Pandas (python data analysis library) is a library designed for data manipulation and analysis. It provides two primary data structures:
- Series: A one-dimensional labeled array.
- DataFrame: A two-dimensional labeled array, which is essentially a table of data.
Pandas is great for handling structured data (like tables, CSV files, databases) and offers a wide range of tools for data cleaning, exploration, and analysis.
Key Features:
- Series and DataFrames: Used for representing and manipulating data.
- Data manipulation: Filtering, grouping, joining, and reshaping data.
- Handling missing data: Easy handling of missing or NA values.

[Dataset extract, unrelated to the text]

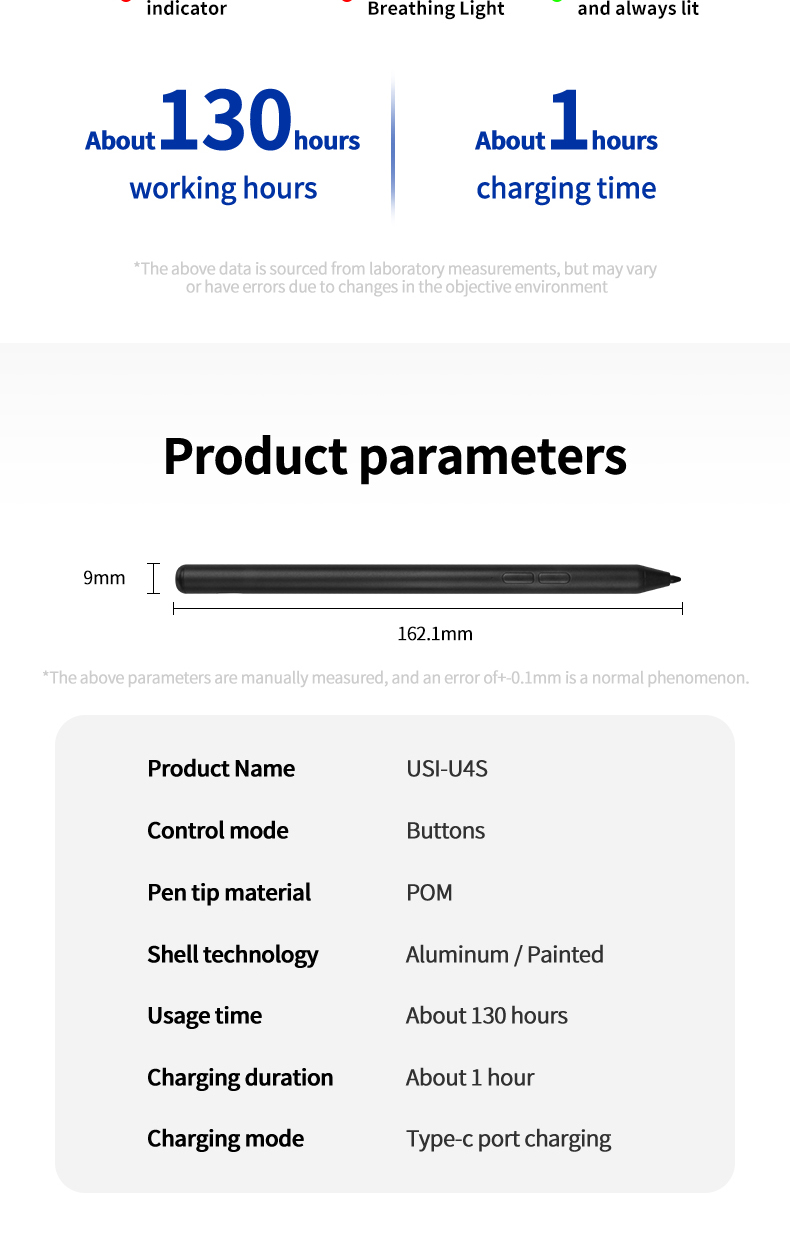Click the POM material value
Image resolution: width=790 pixels, height=1253 pixels.
pos(430,893)
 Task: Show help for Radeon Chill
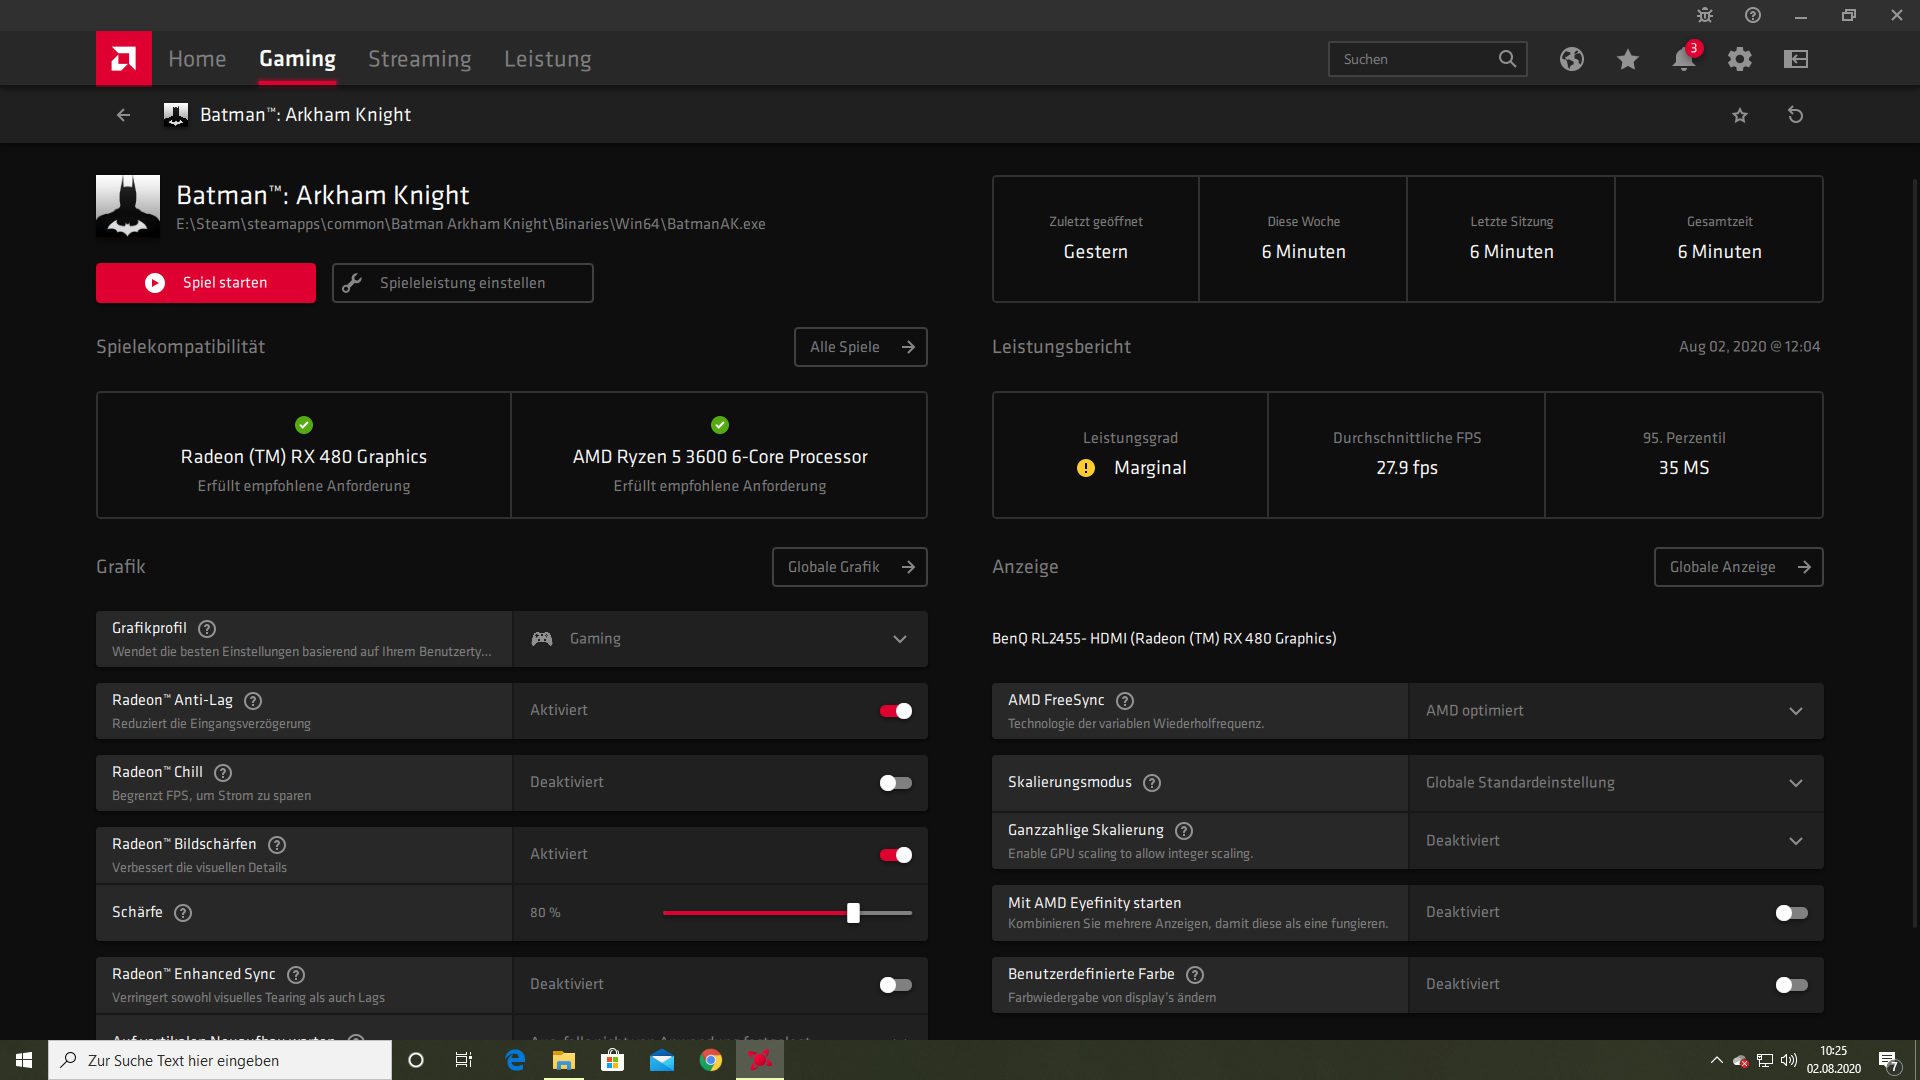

- Reading/writing data: Supports reading from and writing to multiple formats (CSV, Excel, SQL, etc.).
Example:
Creating DataFrame:
import pandas as pd
# Creating a DataFrame from a dictionary
data = {
'Name': ['Alice', 'Bob', 'Charlie', 'David'],
'Age': [25, 30, 35, 40],
'City': ['New York', 'San Francisco', 'Los Angeles', 'Chicago']
}
df = pd.DataFrame(data)
print(df)
Basic DataFrame Operations:
# Selecting a column
print(df['Name'])
# Filtering data
filtered_df = df[df['Age'] > 30]
print(filtered_df)
# Adding a new column
df['Salary'] = [50000, 60000, 70000, 80000]
print(df)
# Grouping data
grouped = df.groupby('City').mean()
print(grouped)
Advance Example
# Merging two DataFrames
df1 = pd.DataFrame({
'ID': [1, 2, 3],
'Name': ['A', 'B', 'C']
})
df2 = pd.DataFrame({
'ID': [1, 2, 4],
'City': ['X', 'Y', 'Z']
})
merged_df = pd.merge(df1, df2, on='ID', how='outer')
print(merged_df)
Perfect for data analysis, handling structured data, and performing operations like filtering, grouping, and merging.